**TEXT SEGMENT**
▼

Photos: Apple, Qantas designer Marc Newson's private Boeing jet

By David Flynn, May 30 2016
Photos: Apple, Qantas designer Marc Newson's private Boeing jet

If you're going to plonk down the mega-dollars for a private jet, why settle for an off-the-rack interior when you can have one of the world's foremost designers create a bespoke cabin?

Marc Newson – best known among the flying fraternity for his work on the Qantas Airbus A380, and now helping shape the next generation Apple Watch – added the interior of this Boeing business jet to his design portfolio, and the result is a slick first class fitout.

Newson undertook the job for a client of London-based private jet firm Freestream Aircraft on Boeing's model BBJ2 business jet.

This is based on the hugely popular Boeing 737-800 jet, which is the domestic workhorse of the Qantas fleet.

But you won't catch a Qantas jet like this when you're shuttling between Sydney and Melbourne!

However, regular Qantas travellers will quickly recognise some hallmark Newson touches – such as the circular ceiling-mounted lighting fixtures (as seen above), which appear on a significantly larger scale at the entrance to Qantas' Sydney first class lounge...

... while the honeycomb carpet is a familiar feature of the Sydney and Los Angeles first class lounges...

... as well as Qantas' invitation-only Chairman's Lounge cribs.

Photos: Inside the Qantas Chairman's Lounge 

The Newson-designed Boeing business jet cradles up to 19 passengers in VIP comfort, with casual seating areas...

... private reading nooks...

... and more formal working spaces, from this office above the clouds...

... to a sky-high boardroom.

Of course, the one room on a private jet that everybody wants to see is the master bedroom – and this one doesn't disappoint.

Nor does the en suite bathroom....

... which boasts a spacious shower...

... a padded bench where you can slip on your shoes (the bench doubles as a bathroom supplies storage unit)...

... and of course, is finished with Newson's own range of tapware.

From tip to tail, the private jet contains many of the small details in which Newson delights: such as this reading lamp in the master bedroom, which sits flush in the padded leather bedhead when not in use...

... the touch-sensitive controls and LED display built into each of these leather swivel armchairs (trimmed in orange, an oft-used colour on Newson's design palette)...

... and the large push-buttons which open and close the sliding pneumatic doors (although we're told you have to make your own Star Trek-style 'woosh' sound effects).

But who knows... maybe we'll see some of these touches appear on the Qantas Boeing 787 Dreamliner, to which we hear Newson will also be lending his unique design flair.

Follow Australian Business Traveller on Twitter: we're @AusBT


David Flynn is the Editor-in-Chief of Executive Traveller and a bit of a travel tragic with a weakness for good coffee, shopping and lychee martinis.

12 Feb 2014

Total posts 230

Newson has obviously retained ownership of the design elements, and I'm no expert at the property rights of such a thing, but I'm surprised that Qantas would allow their signature look to be used for another commercial purpose.

▲

**MATERIAL PROVIDED**
▼

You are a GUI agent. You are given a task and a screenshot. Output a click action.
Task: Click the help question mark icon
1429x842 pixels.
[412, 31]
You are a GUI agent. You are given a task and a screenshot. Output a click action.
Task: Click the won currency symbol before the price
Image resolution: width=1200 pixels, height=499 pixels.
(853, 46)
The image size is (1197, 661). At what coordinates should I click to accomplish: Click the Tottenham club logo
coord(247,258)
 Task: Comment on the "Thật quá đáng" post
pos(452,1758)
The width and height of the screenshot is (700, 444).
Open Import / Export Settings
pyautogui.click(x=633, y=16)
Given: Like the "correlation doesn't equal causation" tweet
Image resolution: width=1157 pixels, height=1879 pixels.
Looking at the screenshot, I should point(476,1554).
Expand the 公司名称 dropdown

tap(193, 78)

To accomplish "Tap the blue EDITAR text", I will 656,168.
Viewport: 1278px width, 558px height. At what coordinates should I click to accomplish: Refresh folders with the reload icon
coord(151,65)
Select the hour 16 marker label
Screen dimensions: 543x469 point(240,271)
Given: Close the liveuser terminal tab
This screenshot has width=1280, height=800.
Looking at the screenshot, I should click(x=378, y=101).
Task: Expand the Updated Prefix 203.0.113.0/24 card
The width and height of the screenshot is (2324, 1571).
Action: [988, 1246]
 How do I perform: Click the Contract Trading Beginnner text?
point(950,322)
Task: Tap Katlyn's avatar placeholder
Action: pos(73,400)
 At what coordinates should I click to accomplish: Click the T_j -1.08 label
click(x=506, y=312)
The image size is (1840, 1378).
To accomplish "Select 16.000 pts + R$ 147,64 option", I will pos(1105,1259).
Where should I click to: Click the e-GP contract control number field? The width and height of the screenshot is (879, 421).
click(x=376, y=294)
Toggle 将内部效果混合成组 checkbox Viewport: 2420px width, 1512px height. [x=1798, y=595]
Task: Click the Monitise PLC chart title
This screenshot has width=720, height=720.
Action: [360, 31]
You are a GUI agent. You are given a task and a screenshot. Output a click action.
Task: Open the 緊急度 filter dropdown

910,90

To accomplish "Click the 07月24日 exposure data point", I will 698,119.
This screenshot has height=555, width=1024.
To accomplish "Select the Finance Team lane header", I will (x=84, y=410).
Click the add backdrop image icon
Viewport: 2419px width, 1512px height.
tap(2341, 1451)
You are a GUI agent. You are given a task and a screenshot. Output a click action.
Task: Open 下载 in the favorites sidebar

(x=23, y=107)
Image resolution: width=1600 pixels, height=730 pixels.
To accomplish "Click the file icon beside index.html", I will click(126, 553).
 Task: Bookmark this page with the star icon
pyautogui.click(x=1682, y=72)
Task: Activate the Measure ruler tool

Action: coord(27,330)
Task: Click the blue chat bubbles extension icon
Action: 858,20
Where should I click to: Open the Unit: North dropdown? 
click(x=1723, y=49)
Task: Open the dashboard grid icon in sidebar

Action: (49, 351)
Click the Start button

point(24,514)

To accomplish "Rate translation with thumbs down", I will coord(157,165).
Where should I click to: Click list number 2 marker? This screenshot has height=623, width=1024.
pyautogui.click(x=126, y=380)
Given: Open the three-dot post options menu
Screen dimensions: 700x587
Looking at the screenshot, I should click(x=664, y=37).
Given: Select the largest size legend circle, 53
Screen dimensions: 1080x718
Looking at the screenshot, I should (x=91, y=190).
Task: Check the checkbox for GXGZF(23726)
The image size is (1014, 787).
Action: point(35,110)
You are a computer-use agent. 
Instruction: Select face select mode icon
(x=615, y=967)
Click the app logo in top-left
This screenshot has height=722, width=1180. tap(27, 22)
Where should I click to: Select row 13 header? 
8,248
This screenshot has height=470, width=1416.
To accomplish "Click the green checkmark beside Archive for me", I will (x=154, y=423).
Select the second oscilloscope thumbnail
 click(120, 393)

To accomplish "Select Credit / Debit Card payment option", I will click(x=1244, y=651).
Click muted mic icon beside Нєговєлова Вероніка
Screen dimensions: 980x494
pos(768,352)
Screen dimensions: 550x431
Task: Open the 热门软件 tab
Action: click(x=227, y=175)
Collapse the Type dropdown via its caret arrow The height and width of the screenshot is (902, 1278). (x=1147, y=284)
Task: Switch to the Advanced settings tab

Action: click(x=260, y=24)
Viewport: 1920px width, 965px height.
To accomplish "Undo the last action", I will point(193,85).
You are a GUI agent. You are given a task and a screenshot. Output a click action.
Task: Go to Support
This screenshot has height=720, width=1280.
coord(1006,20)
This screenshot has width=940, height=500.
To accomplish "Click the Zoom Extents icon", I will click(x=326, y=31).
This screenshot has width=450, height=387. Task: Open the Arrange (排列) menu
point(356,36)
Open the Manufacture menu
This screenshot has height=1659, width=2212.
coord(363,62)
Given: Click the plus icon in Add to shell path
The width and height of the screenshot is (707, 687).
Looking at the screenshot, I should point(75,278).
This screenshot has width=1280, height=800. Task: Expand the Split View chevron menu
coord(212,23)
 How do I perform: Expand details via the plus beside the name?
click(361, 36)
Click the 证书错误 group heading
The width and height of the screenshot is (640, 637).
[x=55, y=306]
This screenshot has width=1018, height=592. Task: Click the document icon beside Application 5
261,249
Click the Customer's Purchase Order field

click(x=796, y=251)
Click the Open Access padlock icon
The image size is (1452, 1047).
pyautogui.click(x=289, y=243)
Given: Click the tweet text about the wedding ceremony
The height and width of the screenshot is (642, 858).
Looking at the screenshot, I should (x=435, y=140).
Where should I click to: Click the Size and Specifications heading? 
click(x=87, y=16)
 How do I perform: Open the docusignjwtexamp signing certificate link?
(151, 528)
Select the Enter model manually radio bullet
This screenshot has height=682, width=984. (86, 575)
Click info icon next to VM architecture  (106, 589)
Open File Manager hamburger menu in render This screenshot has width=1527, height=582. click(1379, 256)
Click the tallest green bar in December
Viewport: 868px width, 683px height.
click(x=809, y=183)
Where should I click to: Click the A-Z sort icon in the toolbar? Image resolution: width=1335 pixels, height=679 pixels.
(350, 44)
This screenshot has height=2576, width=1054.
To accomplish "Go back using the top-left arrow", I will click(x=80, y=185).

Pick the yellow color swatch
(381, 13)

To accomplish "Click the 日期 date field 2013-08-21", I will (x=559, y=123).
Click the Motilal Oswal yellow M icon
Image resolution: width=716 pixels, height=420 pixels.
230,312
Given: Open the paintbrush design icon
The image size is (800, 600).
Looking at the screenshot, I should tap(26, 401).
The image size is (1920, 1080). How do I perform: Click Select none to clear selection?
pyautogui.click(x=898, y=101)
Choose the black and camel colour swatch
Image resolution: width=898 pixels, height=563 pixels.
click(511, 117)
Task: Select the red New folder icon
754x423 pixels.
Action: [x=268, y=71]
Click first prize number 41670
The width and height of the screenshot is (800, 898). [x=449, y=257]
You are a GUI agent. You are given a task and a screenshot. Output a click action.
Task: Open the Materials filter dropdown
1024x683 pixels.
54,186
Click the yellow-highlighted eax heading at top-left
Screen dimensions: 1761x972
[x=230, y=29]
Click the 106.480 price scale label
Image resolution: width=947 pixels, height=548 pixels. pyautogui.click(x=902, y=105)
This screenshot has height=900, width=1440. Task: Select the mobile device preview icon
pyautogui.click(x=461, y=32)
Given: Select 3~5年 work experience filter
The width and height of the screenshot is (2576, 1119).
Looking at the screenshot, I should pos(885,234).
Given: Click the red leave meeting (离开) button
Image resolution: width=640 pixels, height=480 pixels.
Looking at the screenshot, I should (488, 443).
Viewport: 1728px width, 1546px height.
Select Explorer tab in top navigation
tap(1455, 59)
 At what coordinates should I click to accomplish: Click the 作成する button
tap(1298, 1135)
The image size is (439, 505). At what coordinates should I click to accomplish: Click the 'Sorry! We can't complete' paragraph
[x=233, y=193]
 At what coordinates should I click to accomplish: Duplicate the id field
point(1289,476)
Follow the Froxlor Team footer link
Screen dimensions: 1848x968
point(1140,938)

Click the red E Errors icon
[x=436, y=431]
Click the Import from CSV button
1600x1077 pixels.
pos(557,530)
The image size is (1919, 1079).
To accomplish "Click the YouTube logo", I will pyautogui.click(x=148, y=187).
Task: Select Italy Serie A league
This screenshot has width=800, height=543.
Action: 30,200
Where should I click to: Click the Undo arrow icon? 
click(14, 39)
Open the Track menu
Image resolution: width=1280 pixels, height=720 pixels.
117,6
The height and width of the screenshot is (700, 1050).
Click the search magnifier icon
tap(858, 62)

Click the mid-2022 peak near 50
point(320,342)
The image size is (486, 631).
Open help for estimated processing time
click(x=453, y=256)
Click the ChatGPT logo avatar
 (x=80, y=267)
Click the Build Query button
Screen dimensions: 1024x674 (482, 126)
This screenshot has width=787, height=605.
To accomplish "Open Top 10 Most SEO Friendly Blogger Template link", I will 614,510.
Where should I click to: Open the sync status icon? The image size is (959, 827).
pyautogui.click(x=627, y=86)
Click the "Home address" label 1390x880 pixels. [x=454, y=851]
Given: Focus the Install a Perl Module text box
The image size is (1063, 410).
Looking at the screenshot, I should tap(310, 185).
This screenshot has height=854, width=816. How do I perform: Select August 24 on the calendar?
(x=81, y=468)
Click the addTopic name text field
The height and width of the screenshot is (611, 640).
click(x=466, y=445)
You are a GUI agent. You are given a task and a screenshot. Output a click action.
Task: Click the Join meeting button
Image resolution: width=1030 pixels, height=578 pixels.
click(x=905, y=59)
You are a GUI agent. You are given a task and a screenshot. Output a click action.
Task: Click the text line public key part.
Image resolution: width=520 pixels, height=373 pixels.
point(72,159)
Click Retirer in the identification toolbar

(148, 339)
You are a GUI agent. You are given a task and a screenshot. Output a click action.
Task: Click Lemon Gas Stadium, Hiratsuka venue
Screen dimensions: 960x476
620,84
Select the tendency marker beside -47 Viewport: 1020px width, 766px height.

▲

**TASK GOAL**
Answer these questions using the article on Marc Newson's private Boeing jet:
(a) Which Boeing aircraft is the BBJ2 business jet based on?
(b) Up to how many passengers does the jet carry?
(c) What does the padded bench in the en suite bathroom double as?

**SOLVED PROBLEM**
(a) The Boeing 737-800.
(b) Up to 19 passengers.
(c) A bathroom supplies storage unit.